What an international Nooksack agreement means (and doesn't mean)

Nine governments sign a framework deal to guide future discussions, but leave specifics for later

Just before the two-year anniversary of the 2021 Nooksack and Sumas Prairie floods, the BC and Washington State governments have finally signed an agreement that sets out how they, several First Nations, and local governments will work together to try to prevent a future disaster.

On Friday afternoon, the BC and Washington State governments each sent out press releases heralding a new agreement that will “build flood resilience” in areas flooded by the Nooksack River in 2021.

The agreement, called the Transboundary Flood Initiative, comes more than 18 months after the two governments announced they would try to team up to deal with the Nooksack’s repeated flooding. When the plan was first announced last March, the governments said details would be announced later that spring. But those details never came.

Although Friday’s announcement confirms that an agreement has finally been signed and lays out the participants, details beyond that are still relatively scarce.

The agreement essentially lays out the terms through which nine different governments will work to find ways to reduce the consequences of the Nooksack’s flooding.

On top of the province and state, the agreement has been signed by the City of Abbotsford, Whatcom County, the Semá:th, Máthxwi, and Leq'á:mel First Nations in Canada, and the Nooksack Indian Tribe and Lummi Nation in the United States.

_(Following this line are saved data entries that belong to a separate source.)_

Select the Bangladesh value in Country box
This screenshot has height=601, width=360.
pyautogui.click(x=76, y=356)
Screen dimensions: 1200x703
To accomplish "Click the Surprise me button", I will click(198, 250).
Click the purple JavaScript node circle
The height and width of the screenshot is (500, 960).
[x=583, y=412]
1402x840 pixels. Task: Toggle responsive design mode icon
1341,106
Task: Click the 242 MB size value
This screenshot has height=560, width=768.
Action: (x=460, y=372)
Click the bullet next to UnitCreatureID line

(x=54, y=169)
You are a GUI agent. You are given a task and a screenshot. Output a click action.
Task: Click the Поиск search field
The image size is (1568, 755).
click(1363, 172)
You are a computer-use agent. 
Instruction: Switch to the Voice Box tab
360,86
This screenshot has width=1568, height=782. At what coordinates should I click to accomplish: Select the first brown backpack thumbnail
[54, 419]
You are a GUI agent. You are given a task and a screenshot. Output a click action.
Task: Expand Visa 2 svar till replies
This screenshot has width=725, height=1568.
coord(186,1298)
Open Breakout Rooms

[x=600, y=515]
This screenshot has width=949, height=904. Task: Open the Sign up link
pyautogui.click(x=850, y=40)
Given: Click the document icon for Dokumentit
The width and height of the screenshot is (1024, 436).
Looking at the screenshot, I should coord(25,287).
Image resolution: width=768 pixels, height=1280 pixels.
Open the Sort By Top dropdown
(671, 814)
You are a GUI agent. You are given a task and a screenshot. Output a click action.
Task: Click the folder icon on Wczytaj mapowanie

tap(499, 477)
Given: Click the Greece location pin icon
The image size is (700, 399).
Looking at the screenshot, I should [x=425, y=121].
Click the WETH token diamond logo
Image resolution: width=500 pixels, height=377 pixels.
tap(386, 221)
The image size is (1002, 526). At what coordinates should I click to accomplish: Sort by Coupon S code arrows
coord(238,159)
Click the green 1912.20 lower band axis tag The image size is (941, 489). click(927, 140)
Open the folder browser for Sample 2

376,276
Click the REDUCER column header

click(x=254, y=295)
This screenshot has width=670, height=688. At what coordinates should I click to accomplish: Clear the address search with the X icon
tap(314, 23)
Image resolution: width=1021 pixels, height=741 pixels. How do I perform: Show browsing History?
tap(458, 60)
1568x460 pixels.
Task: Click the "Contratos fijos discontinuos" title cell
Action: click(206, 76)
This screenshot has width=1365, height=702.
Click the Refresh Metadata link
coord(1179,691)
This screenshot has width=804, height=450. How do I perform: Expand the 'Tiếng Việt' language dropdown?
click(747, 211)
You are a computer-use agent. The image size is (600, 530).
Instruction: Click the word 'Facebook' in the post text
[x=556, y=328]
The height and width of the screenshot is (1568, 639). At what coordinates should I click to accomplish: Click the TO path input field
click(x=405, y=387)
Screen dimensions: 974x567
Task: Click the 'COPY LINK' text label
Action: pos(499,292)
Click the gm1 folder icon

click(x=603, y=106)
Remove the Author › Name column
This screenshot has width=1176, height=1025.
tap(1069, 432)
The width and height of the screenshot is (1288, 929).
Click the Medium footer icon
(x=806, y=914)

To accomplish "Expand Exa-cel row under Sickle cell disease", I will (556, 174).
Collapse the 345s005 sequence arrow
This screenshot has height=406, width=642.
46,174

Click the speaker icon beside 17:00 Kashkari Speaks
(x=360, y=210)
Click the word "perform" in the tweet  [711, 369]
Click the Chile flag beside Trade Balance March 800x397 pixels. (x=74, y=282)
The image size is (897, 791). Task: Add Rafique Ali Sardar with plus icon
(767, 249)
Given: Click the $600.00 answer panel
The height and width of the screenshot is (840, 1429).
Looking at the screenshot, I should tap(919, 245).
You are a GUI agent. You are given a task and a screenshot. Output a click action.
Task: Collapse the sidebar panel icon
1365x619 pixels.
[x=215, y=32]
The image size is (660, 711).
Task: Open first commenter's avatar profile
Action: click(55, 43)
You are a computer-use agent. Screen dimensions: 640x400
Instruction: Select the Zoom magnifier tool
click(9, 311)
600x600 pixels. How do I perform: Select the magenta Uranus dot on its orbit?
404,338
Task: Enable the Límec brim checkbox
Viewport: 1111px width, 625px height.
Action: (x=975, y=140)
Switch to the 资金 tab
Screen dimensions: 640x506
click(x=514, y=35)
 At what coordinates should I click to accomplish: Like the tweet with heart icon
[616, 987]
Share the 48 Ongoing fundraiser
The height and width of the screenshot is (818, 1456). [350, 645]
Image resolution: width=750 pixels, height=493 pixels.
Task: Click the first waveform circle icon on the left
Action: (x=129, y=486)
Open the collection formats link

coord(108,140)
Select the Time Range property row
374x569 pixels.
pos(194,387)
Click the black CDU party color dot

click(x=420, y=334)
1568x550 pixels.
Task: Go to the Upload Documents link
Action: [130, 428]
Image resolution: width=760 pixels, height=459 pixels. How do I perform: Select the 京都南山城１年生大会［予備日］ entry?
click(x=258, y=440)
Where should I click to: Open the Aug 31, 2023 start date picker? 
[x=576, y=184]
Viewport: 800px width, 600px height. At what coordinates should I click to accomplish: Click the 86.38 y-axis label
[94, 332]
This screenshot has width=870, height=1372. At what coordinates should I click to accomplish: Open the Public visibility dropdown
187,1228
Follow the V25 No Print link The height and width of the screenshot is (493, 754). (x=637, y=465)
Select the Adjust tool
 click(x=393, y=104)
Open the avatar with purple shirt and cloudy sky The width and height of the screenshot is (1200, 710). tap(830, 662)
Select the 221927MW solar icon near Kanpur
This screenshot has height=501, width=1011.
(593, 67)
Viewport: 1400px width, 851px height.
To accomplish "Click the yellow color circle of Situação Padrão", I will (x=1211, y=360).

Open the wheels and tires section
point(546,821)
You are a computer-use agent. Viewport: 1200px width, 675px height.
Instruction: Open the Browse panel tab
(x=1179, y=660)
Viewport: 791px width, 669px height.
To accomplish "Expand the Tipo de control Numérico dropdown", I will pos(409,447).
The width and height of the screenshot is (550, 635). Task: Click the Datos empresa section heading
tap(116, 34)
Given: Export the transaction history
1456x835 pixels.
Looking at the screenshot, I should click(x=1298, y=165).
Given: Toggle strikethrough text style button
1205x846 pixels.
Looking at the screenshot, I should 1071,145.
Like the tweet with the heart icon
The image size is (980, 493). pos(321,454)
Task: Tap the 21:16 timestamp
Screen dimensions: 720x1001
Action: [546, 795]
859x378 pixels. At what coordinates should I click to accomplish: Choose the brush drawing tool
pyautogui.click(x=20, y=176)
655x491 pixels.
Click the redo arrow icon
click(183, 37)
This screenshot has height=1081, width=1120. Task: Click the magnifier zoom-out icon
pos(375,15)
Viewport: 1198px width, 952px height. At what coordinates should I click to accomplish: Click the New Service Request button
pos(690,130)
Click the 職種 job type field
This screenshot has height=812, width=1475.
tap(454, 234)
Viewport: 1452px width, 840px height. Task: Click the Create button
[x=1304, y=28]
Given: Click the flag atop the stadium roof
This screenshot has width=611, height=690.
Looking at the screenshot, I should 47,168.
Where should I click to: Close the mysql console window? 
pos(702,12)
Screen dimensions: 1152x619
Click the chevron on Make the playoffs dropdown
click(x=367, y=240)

"The 2021 flooding devastated communities on both sides of the border and made clear we must plan for more disasters like this one fuelled by climate change,” Washington State Gov. Jay Inslee said in a joint press release issued by the governments. “We must work collaboratively with Tribes and local governments on both sides of the border to comprehensively address flooding in the Nooksack and Sumas watersheds, restore salmon habitat, and build community capacity against climate change."

The release says the initiative aims to manage the flood risk and restore ecosystems in the Nooksack and Sumas Rivers.

“It will work collaboratively to evaluate flood hazard, share data and research, and leverage funding opportunities to advance flood-mitigation projects,” the release says.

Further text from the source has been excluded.